Baca Juga: Tinjau Pembelajaran Tatap Muka, Ketua DPRD Cilegon Apresiasi Penerapan Prokes oleh Sekolah
Ia menuturkan, bagi anak didik yang belum divaksin tetap dapat mengikuti kegiatan pembelajaran, hanya saja masih secara virtual.
“Kalau sudah divaksin baru boleh ikut kelompok PTM terbatas. Supaya mereka juga bisa menikmati pembelajaran langsung,” terang Alpedi.
Sementara itu, Walikota Serang Syafrudin mengatakan, PTM terbatas sudah harus dilaksanakan hal itu berdasarkan SKB tiga menteri.

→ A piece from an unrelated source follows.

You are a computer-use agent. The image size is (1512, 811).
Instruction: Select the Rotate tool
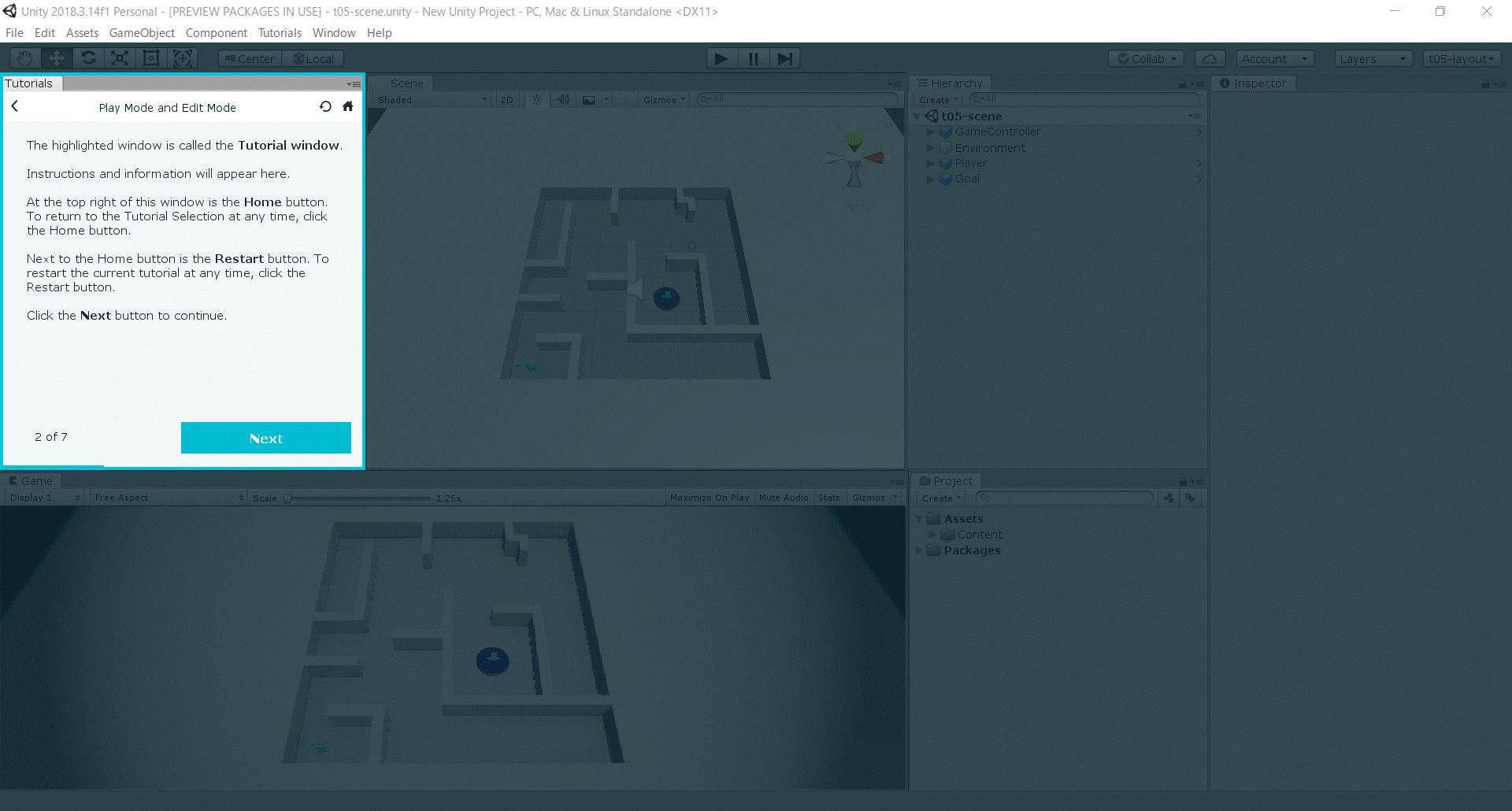(x=88, y=58)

“Jadi tidak harus menunggu vaksin selesai. Yang paling penting adalah tenaga pendidik sudah divaksin, kepala sekolah, anak didik menyusul divaksin, sambil berjalan,” jelasnya.
Baca Juga: Sudah Dimulai, Pembelajaran Tatap Muka di Cilegon Ternyata Belum Kantongi Izin Satgas Covid-19
Ia menegaskan, dengan dasar SKB tiga menteri tersebut PTM terbatas di sekolah sudah harus dilaksanakan, hanya saja ada beberapa sekolah yang sudah siap, dan masih sedang mempersiapkan.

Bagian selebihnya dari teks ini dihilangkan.